(WHAT IS EXPECTED) Extract the stretch of items from the line containing "learn (531, 575)" through the last line of the items, and reproduce those lines verbatim.

(Collection entries)
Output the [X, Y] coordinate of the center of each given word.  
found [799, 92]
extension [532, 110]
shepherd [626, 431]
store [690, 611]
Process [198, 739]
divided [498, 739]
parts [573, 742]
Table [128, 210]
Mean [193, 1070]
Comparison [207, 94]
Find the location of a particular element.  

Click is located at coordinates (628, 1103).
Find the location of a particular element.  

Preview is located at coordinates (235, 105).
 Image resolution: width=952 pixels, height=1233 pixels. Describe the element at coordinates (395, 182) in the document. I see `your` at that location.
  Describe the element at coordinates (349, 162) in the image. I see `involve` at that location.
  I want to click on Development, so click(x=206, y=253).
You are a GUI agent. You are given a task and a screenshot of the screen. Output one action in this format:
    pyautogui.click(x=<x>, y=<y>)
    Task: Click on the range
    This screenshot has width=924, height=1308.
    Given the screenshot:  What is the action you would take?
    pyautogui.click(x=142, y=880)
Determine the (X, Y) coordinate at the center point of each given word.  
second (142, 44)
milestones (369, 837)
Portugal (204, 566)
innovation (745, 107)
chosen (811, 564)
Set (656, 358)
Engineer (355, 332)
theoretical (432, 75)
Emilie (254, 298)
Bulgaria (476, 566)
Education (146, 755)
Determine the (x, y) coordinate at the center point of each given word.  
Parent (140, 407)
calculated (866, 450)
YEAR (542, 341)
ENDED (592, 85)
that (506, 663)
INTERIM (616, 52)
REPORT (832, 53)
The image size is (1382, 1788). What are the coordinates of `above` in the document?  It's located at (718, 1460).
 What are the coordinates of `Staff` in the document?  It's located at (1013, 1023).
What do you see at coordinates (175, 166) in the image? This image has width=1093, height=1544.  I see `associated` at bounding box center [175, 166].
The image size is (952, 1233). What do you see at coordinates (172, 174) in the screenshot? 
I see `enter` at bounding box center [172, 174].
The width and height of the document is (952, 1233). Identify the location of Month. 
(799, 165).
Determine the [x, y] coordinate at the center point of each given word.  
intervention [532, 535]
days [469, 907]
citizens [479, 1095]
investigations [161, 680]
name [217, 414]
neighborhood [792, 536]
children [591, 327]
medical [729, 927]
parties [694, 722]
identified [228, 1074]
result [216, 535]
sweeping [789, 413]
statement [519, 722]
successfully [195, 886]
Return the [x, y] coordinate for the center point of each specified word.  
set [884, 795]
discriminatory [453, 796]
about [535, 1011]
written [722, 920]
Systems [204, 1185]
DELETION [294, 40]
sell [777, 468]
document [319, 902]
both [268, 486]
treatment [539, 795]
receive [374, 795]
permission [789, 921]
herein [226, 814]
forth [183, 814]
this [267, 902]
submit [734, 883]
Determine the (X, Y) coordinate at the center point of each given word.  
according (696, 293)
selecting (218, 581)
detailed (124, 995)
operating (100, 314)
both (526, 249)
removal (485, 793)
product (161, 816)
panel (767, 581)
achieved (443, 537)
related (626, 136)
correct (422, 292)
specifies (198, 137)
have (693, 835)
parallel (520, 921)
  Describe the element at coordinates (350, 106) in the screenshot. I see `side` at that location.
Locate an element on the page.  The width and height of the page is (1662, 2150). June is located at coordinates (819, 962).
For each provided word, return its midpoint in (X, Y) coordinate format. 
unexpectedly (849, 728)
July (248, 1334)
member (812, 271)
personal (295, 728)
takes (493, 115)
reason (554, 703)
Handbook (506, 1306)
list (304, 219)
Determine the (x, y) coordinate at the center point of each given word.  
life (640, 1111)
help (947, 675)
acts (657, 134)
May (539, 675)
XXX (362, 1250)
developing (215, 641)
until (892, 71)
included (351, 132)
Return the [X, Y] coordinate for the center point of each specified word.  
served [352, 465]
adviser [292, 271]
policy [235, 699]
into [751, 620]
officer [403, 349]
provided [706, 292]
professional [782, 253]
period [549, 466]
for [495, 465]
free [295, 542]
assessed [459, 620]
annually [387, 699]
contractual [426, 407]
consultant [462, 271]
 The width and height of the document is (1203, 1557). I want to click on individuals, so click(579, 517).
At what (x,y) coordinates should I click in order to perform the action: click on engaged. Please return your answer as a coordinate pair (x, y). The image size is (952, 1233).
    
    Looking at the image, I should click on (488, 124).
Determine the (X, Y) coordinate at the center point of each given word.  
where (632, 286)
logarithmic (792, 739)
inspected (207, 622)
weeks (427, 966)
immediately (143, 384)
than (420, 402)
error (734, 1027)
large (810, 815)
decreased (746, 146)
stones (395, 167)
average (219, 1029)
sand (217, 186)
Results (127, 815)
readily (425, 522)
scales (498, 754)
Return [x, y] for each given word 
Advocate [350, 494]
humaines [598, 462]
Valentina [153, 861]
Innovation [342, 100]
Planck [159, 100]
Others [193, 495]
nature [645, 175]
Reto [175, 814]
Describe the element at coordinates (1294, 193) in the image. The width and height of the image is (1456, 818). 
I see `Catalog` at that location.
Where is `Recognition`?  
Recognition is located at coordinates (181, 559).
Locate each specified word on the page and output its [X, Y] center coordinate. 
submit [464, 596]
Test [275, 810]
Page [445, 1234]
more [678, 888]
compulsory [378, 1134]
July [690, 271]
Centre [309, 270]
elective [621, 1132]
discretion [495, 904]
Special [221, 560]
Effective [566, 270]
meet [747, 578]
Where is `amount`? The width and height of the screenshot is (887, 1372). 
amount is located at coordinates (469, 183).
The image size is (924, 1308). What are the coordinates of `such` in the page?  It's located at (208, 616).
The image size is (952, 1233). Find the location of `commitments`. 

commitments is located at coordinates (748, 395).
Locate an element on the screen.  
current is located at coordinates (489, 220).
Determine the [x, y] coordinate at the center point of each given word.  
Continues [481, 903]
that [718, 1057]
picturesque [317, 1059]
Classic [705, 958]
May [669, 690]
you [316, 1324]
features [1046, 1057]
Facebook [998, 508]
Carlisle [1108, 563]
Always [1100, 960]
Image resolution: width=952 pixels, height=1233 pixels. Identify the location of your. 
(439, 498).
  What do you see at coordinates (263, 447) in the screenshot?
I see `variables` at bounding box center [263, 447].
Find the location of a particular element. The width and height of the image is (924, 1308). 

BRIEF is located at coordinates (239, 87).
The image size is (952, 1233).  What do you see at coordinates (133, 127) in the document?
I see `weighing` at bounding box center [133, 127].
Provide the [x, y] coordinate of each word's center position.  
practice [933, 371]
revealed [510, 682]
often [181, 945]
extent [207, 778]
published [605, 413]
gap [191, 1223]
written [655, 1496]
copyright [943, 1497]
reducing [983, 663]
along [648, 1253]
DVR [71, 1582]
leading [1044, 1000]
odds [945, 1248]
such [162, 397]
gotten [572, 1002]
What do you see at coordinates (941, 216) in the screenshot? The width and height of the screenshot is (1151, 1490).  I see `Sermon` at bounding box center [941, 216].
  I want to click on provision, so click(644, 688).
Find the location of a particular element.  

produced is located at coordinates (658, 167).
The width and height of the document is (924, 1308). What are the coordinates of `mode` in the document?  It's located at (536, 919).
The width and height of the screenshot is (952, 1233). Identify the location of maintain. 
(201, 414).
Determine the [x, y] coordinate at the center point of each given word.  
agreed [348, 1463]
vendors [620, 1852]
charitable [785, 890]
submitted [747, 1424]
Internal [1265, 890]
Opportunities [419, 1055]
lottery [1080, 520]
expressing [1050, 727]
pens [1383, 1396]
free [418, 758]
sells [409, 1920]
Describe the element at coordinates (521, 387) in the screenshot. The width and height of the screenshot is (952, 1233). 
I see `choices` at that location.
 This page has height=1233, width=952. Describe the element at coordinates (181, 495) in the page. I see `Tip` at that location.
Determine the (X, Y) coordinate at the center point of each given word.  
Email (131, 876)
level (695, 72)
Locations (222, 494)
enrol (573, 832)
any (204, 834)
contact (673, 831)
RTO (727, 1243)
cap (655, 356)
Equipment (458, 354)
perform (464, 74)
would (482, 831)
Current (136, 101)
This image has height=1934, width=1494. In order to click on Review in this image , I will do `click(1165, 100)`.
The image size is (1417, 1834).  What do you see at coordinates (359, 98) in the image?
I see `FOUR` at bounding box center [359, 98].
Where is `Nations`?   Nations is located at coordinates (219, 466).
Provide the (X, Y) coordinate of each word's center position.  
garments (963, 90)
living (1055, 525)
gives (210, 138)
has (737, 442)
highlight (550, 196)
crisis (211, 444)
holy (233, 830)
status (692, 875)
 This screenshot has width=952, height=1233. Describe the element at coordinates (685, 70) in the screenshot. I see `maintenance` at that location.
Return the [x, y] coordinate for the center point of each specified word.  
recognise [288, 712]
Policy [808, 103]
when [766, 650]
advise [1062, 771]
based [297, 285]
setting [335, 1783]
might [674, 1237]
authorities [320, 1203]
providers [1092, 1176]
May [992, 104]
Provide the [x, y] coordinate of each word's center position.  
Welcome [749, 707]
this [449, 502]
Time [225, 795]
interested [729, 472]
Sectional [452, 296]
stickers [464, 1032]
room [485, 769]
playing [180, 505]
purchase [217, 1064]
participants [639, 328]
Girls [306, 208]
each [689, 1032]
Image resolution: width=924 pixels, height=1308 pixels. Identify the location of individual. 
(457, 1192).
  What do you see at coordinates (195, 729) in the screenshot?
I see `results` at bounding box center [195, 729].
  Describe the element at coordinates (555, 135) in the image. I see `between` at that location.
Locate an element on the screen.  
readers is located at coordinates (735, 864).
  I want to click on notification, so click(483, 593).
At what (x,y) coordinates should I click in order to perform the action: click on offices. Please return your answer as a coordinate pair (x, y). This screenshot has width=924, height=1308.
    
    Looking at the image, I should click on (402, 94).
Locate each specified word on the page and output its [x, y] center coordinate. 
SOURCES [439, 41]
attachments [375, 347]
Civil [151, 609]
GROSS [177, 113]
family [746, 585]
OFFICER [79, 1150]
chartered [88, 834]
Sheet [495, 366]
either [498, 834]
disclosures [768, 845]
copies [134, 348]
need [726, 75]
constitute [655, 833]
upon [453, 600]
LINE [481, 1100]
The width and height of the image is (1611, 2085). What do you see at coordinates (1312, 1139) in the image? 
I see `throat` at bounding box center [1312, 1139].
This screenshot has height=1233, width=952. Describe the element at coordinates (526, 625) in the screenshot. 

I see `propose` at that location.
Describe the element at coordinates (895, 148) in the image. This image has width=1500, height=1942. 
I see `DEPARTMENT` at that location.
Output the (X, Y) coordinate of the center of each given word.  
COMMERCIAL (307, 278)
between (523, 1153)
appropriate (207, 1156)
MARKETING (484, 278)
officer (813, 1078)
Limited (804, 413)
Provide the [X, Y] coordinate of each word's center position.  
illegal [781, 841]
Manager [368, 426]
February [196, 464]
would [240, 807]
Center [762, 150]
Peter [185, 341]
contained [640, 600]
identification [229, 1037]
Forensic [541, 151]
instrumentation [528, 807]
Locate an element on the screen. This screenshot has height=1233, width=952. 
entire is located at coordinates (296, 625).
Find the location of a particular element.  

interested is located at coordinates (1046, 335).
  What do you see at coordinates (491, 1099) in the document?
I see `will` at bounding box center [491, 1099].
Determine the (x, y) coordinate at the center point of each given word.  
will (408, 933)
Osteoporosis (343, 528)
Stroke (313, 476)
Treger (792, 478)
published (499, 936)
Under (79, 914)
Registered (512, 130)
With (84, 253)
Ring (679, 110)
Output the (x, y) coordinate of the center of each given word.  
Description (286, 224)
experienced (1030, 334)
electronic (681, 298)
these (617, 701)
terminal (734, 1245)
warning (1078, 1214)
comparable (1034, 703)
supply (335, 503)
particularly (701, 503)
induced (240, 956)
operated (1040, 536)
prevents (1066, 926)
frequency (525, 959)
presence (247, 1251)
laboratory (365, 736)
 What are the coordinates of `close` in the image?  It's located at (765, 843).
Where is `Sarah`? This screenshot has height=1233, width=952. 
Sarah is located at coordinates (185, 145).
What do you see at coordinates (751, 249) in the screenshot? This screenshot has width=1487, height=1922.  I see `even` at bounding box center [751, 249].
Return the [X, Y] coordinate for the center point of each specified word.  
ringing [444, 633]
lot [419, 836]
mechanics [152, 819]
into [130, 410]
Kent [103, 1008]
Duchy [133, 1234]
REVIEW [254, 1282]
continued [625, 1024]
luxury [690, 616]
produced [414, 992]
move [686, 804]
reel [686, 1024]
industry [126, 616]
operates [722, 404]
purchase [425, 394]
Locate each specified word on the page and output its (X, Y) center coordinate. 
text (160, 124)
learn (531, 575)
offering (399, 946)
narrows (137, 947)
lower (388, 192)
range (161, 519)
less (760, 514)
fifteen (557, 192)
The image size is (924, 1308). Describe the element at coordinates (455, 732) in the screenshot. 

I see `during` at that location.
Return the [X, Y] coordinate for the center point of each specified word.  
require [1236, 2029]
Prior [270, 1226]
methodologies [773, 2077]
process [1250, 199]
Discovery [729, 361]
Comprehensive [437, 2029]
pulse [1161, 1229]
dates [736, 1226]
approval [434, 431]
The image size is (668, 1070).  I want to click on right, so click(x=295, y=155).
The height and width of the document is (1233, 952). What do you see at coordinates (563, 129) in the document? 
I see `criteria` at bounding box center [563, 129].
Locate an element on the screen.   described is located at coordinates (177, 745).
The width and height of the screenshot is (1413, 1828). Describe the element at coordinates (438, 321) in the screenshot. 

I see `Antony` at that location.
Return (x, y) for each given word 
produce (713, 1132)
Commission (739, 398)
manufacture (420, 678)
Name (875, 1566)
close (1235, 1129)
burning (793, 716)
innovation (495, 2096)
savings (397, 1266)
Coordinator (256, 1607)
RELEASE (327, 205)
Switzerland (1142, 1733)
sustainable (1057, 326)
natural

(FULL OUTPUT)
learn (531, 575)
offering (399, 946)
narrows (137, 947)
lower (388, 192)
range (161, 519)
less (760, 514)
fifteen (557, 192)
The image size is (924, 1308). Describe the element at coordinates (455, 732) in the screenshot. 

I see `during` at that location.
Return the [X, Y] coordinate for the center point of each specified word.  
require [1236, 2029]
Prior [270, 1226]
methodologies [773, 2077]
process [1250, 199]
Discovery [729, 361]
Comprehensive [437, 2029]
pulse [1161, 1229]
dates [736, 1226]
approval [434, 431]
The image size is (668, 1070).  I want to click on right, so click(x=295, y=155).
The height and width of the document is (1233, 952). What do you see at coordinates (563, 129) in the document? 
I see `criteria` at bounding box center [563, 129].
Locate an element on the screen.   described is located at coordinates (177, 745).
The width and height of the screenshot is (1413, 1828). Describe the element at coordinates (438, 321) in the screenshot. 

I see `Antony` at that location.
Return (x, y) for each given word 
produce (713, 1132)
Commission (739, 398)
manufacture (420, 678)
Name (875, 1566)
close (1235, 1129)
burning (793, 716)
innovation (495, 2096)
savings (397, 1266)
Coordinator (256, 1607)
RELEASE (327, 205)
Switzerland (1142, 1733)
sustainable (1057, 326)
natural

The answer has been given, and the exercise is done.